Best in Japan: Société Générale
An unwavering commitment to structured products based on any asset class and innovations in the institutional market lie at the heart of Société Générale's success in Japan. According to its own calculations, the bank had structured around 13% of deals in Japan's public offer market as of May 23, making it the second biggest structurer in the market. In 2011, the bank was third placed, with a near 10% share.
The more tailored private placement market was lit up by the French bank's Leveraged Nikkei-linked Equity Ball, while institutional investors continued to benefit from SG's development of the distinctly innovative variable annuity products. With deal technology imported from SG's Americas structured products team, the bank's variable annuity product has been rolled out in Europe over the past year.
The bank estimates it has a 30% share of new variable annuity volumes in Japan from a core team that is four-strong there, with nine employees in Hong Kong. Overall, it boasts 290 employees in Japan, of which 100 are front office, with 25 structured products sales, structuring and marketing personnel. The trading team sits in Hong Kong.
The bank issues roughly 10% of the structured notes it offers to investors, with most of the rest issued by third-party, triple A rated institutions that tend to be sovereign or quasi-sovereign. The large amount of issuance from third parties puts SG into competition with other derivatives providers in Japan. "With competitive bidding, we need to be quick," says Hideaki Takahashi, head of distribution, institutional and servicing solutions group Japan at SG in Tokyo. "A five- or 10-minute delay is usually a problem for the client."

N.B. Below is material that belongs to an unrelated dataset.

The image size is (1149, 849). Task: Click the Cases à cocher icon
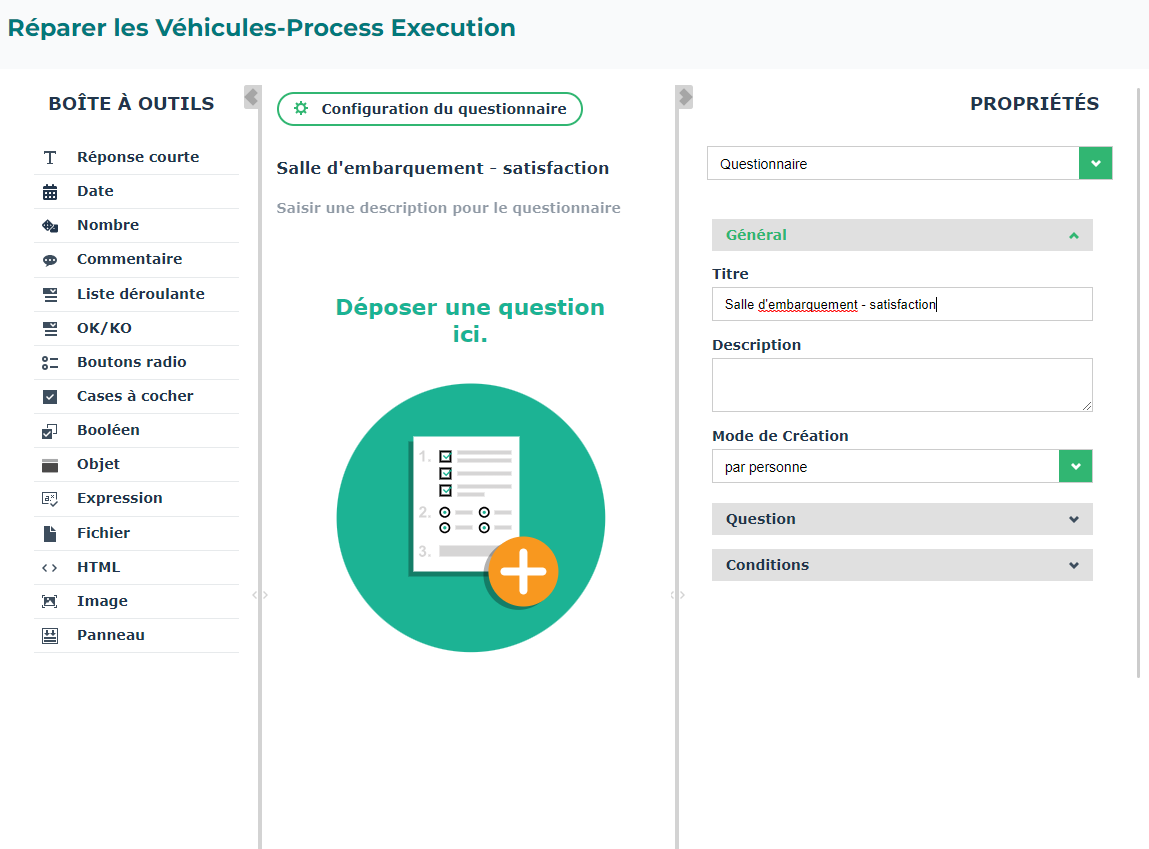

The notional market is big, but it remains difficult to hedge the larger deals of between €150 million-250 million equivalent, says Takahashi, adding that the skill and ability of traders cannot be underestimated.
In equity derivatives in 2011, SG reckons it has a 22% share of the structured notes public offering market, having placed €700 million in the first five months of the year. "We use this expertise in structuring products based on foreign exchange and rates, which is a strength when you compare us to our competitors," says Takahashi. It has also worked the other way round, with the bank adapting issuer callability - a widespread feature of the rates market - for its equity products. "Such a feature would indeed make clients sell equity volatility, when it was at a historical high," he says.
The bank's private placement issuance was led by a hybrid product of the Nikkei and forex, the Equity Ball Nikkei Double Leveraged Note. "We can do this at a better price than our competitors because there is no conflict between the equity and the forex trader." The product resembles a single-stock exchangeable bond. "During the crisis, investors lost money on forex investments, so they do not want to go into it again." The answer was to create a product for those investors who had lost money.
The Equity Ball offers investors the chance of receiving high forex rates when early redemption occurs, and has been distributed mainly by Nikko Securities and Matsui Securities. As the volatility of the Nikkei is usually lower than stocks, the product offers higher, double leveraged Nikkei forex rates to investors while they take a risk on the benchmark index. It is tailored to suit investors who want to earn back their losses in forex while taking equity risk. "We looked at a product where, if the Nikkei stays the same, investors can get a return," says Takahashi. "Our unique trading abilities enabled us to structure the hybrid product as a solution."
Since 2010, the variable annuity market in Japan has been worth around €5 billion per annum. After the Lehman Brothers collapse, many insurance companies stopped selling variable annuities, with the revival starting in 2010.
"We had quite a decent share of this market in 2010," he says. In 2011, SG sold €80-90 million of its variable annuity product, he adds. The product follows a momentum strategy, which determines the exposure at any time between the equity and fixed-income markets, and makes use of the in-house trading and asset management skills and Catalyst Re, a fully fledged in-house reinsurer.
The investment scheme matches private placement funding with a full exposure to a strategic index between the launch date and the indexing date, offered by means of a total return swap with SG. The insurance company provides a variable annuity wrapper on a Lyxor fund that tracks the Société Générale Indexes custom index, with investors paying a 2.95% fee and getting a 100% guarantee on their investment, which kicks in if they die. SG includes a volatility control mechanism in the index.
The bank has designed new variable annuity products with three large insurance companies in Japan. "For our variable annuity business, SG is providing us with innovative product from both an investment and a risk management point of view," says the group manager in product development at a Tokyo-based Japanese insurer.